Task B1-3: Fragility Curves for Seismically Retrofitted Bridges and Effect of Retrofit on Transportation Network Performance

Subject Area: Loss Estimation Methodologies 
Research Year 2

Principal Investigator(s) and Institution(s)

M. Shinozuka, University of Southern California


The purpose of this study is to develop fragility curves of Caltrans' bridges strengthened for seismic retrofit following the 1994 Northridge earthquake by means of steel and fiber reinforced composite (FRC) jacketing of bridge columns. Fragility curves in this study are represented by lognormal distribution functions with two parameters (fragility parameters consisting of median and log-standard deviation). The fragility curves for the retrofitted bridges will be obtained making use of the correlational relationship to be developed between the fragility parameters and the hysteretic parameters of bridge columns. A pair of these parameter sets will be developed from the fragility curves empirically derived for the Caltrans' bridges (without retrofit) from the Northridge earthquake damage data and hysteretic parameters, typically represented by hysteretic envelopes, computed for the same bridges. This relationship is assumed to be valid for the retrofitted bridges, for the purpose of developing their fragility curves from the corresponding hysteretic parameters. The fragility curves thus developed will be used to estimate the effect of the bridge retrofit on the seismic performance of Caltrans' transportation networks.

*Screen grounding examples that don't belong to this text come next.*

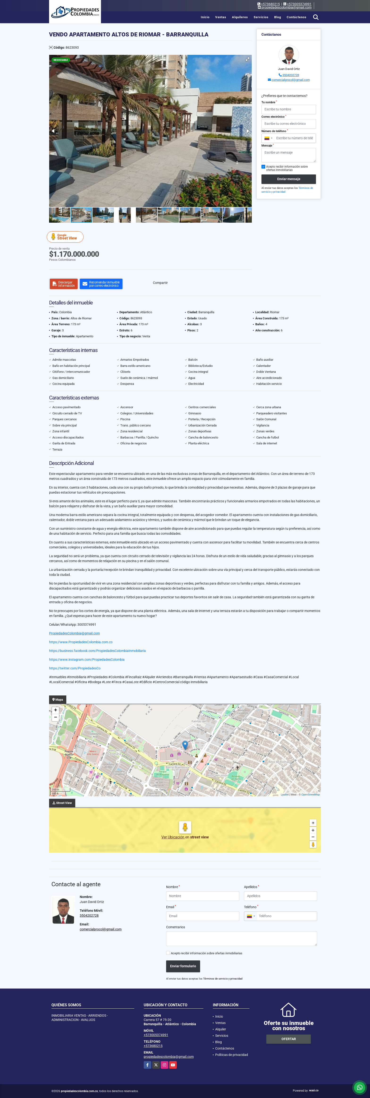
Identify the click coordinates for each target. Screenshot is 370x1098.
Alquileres (240, 17)
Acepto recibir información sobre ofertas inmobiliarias (206, 953)
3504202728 (290, 75)
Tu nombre (269, 102)
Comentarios (175, 927)
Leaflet (285, 794)
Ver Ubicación (173, 837)
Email (171, 907)
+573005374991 (299, 4)
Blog (277, 17)
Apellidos (251, 887)
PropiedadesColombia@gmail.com (74, 633)
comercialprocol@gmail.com (291, 80)
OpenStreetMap (310, 794)
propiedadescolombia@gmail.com (169, 1057)
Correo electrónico (273, 116)
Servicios (261, 17)
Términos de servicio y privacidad (222, 978)
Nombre (173, 887)
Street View (65, 236)
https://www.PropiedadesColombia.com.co (81, 642)
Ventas (220, 17)
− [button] (55, 717)
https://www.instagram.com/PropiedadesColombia (87, 659)
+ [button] (55, 710)
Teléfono (251, 907)
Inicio (205, 17)
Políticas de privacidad (231, 1055)
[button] (247, 59)
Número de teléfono (274, 131)
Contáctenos (297, 17)
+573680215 (270, 4)
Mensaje (267, 145)
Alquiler (220, 1029)
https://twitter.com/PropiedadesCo (75, 668)
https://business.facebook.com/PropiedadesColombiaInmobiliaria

The Northridge earthquake inflicted various levels of damage upon a large number of Caltrans' bridges not retrofitted by column jacketing. Empirical fragility curves of these bridges were derived previously by this investigator in the form of two-parameter lognormal distribution and will be utilized in the analysis to be performed for the purpose of this study.

Three principal assumptions, all practical and reasonable, will be introduced for the tractability of this study as delineated below. First of all, it is assumed that hysteretic parameters of bridge columns, such as hysteretic envelopes which can be evaluated typically by means of the Colx computer code, will control the seismic capacity for bridges. A straightforward extension of this assumption leads to the second assumption that the fragility parameters can also be correlated to the hysteretic parameters. More specifically, this correlational dependence will be established in such a way that the median and log standard deviation of each fragility curve representing a damage state for a population of bridges are given as functions of hysteretic parameters. This correlational dependence will be developed by observing the relationship between the fragility curves empirically derived for Caltrans' bridges from the Northridge earthquake data and the hysteretic parameters computed for their columns not retrofitted. The third assumption contends that the same correlation is valid for the relationship between the fragility curves for the Caltrans' bridges retrofitted by jacketing and the hysteretic parameters of the jacketed columns. The latter will be computed in the same way as for the columns not retrofitted and provide the fragility curves for the retrofitted bridges through the postulated correlation. These fragility curves will be utilized in the transportation network analysis to evaluate the effect of the bridge column retrofit in terms of the enhancement of the network performance. The network performance will be measured in the form of reduction either in the drivers' delay or in the related economic loss, as also studied previously by this investigator.


Technical report and progress reports.

Technical Challenges

To deal with the uncertainty involved in correlational relationship between fragility and hysteretic parameters.